::: Data supplied

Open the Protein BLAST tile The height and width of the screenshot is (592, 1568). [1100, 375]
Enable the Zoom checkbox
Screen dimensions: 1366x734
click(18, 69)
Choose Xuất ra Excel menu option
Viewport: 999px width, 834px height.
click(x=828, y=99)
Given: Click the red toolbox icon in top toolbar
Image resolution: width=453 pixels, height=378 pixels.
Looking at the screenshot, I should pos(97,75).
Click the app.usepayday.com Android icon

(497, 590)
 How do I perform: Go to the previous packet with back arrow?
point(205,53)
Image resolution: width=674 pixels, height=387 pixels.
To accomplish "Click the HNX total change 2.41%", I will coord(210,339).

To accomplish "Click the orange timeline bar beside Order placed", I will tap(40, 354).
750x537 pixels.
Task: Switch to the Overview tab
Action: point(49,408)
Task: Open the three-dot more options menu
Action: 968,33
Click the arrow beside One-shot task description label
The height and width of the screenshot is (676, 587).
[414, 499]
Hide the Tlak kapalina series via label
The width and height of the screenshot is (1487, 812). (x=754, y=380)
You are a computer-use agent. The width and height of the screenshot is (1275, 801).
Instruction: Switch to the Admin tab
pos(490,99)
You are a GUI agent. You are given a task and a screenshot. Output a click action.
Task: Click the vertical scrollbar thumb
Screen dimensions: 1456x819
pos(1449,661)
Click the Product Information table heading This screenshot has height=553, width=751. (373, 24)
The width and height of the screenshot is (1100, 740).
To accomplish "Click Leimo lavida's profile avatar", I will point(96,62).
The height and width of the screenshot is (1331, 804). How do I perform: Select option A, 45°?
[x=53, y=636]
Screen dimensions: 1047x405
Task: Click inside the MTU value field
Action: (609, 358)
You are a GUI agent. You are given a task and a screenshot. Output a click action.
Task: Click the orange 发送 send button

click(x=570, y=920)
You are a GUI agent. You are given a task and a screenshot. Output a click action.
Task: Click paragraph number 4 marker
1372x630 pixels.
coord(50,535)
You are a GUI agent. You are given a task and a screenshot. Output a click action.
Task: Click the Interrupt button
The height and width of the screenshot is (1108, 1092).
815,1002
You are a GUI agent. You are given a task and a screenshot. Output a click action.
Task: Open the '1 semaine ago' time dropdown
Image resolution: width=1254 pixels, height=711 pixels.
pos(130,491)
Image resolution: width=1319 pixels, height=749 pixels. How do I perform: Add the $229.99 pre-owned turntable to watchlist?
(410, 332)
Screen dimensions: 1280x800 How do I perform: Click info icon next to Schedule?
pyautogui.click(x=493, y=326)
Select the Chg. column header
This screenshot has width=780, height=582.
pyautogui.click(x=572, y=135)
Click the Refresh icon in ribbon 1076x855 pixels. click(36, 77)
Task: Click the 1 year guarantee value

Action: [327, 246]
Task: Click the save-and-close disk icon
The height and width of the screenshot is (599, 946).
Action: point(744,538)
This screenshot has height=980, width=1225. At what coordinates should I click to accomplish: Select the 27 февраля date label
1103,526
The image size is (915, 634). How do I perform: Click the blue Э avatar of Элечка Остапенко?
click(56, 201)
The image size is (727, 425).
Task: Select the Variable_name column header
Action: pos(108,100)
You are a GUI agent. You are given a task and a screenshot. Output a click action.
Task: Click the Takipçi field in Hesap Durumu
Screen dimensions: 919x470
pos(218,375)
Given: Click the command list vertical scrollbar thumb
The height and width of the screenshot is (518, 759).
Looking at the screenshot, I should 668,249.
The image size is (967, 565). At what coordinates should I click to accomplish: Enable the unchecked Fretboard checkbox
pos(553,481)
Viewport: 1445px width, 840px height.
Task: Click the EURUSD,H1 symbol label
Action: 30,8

::::::

Work required: Give only the number of lines in the records that include the word "vertical".

Task solution: 2